Na avaliação de Chagas, a possibilidade de a API permitir que um mesmo número de WhatsApp possa ser administrado por uma equipe de pessoas poderia dificultar “saber exatamente quem é que está controlando” os disparos, para buscar uma eventual responsabilização na Justiça.
Chagas pondera que a ferramenta “permite um conjunto de usos que podem, inclusive, em alguma medida, serem benéficos para o ambiente político”, fornecendo dados de campanha aos candidatos e permitindo aos eleitores conhecer mais profundamente as propostas, por exemplo.
Entretanto, o pesquisador lembra que, quando o WhatsApp é usado como ferramenta de marketing, “a gente precisa entender quais são esses usos”, porque existem regras para a propaganda política eleitoral.
“Num ambiente como esse, absolutamente sujeito a esse sistema de criptografia, como é que você vai regular, por exemplo, a campanha negativa, aquela campanha que ataca um outro candidato? Não há como regular isso.”

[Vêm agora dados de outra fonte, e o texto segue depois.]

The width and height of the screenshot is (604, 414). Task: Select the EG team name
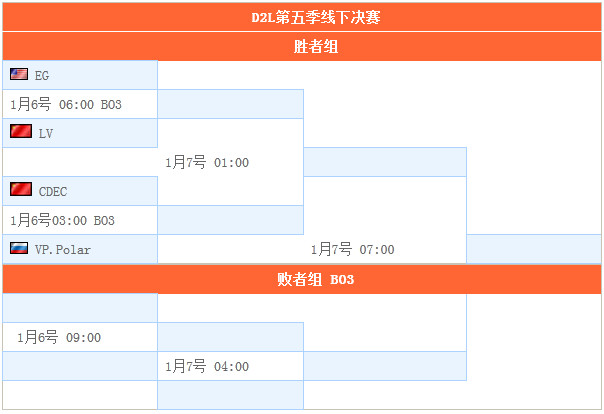(42, 75)
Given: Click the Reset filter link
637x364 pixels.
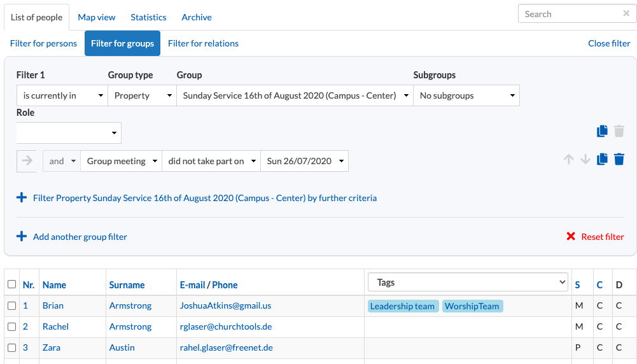Looking at the screenshot, I should [595, 237].
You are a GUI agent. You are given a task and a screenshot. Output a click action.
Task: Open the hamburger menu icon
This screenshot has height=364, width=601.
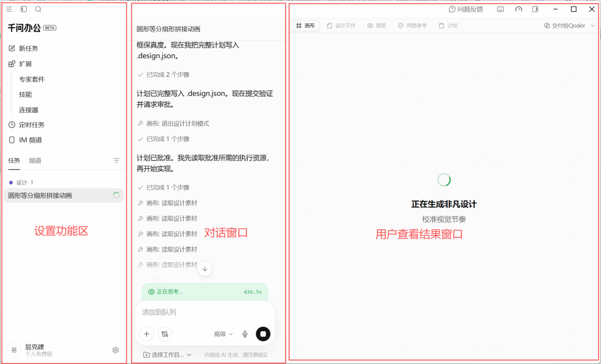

A proibição dos disparos em massa virou norma do TSE após o veto ser defendido pelo próprio WhatsApp em uma audiência pública em 2019.
Na ocasião, um representante da empresa sugeriu estender a proibição de propaganda eleitoral via telemarketing, que já existia, às “ferramentas que ofereçam mensagens eletrônicas em massa automatizadas ou através de spam” para evitar a disseminação de desinformação, em referência às eleições de 2018.
As mensagens em massa pelo WhatsApp entraram na mira do TSE naquele ano após reportagem da Folha de S.Paulo revelar que a campanha do então candidato à Presidência Jair Bolsonaro (PL) havia sido beneficiada pela estratégia. O WhatsApp admitiu o problema no ano seguinte.
Em dezembro de 2019, o TSE publicou a resolução que proibiu a propaganda “por meio de disparo em massa de mensagens instantâneas sem consentimento da pessoa destinatária”. O veto foi mantido em normas seguintes, incluindo na resolução de fevereiro deste ano, que vale para as eleições municipais de outubro.